Begin at the line bearing "Image resolution: width=554". Transcribe it and all subsequent lines of the material below exactly, and nothing more.

>>>

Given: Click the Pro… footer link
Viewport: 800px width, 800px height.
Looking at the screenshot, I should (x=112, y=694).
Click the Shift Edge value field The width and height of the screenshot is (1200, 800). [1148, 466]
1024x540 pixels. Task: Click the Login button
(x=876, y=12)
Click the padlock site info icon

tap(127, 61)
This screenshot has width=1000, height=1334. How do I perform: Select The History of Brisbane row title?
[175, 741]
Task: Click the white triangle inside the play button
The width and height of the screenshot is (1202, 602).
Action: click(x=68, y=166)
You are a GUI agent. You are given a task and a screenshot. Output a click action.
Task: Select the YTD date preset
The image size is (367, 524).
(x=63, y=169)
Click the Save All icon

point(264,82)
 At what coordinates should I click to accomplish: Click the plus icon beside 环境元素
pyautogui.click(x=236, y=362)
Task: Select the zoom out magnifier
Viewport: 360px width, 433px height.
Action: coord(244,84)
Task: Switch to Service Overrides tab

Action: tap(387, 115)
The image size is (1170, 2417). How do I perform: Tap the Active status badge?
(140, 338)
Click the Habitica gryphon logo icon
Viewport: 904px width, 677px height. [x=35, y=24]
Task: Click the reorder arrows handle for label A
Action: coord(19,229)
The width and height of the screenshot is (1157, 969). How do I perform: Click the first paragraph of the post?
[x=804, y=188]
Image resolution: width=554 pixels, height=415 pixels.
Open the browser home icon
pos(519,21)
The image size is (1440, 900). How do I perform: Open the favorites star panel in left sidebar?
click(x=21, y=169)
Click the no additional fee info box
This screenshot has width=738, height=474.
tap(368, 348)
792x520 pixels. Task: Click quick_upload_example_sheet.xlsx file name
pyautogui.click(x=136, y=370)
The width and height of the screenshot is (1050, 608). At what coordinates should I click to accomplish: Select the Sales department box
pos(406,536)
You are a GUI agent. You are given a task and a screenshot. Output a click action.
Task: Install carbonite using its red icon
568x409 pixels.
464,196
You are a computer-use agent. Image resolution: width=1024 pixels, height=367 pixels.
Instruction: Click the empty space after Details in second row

<<<

§ Answer section
Image resolution: width=554 pixels, height=415 pixels.
Open the browser home icon
pos(519,21)
The image size is (1440, 900). How do I perform: Open the favorites star panel in left sidebar?
click(x=21, y=169)
Click the no additional fee info box
This screenshot has width=738, height=474.
tap(368, 348)
792x520 pixels. Task: Click quick_upload_example_sheet.xlsx file name
pyautogui.click(x=136, y=370)
The width and height of the screenshot is (1050, 608). At what coordinates should I click to accomplish: Select the Sales department box
pos(406,536)
You are a GUI agent. You are given a task and a screenshot. Output a click action.
Task: Install carbonite using its red icon
568x409 pixels.
464,196
You are a computer-use agent. Image resolution: width=1024 pixels, height=367 pixels.
Instruction: Click the empty space after Details in second row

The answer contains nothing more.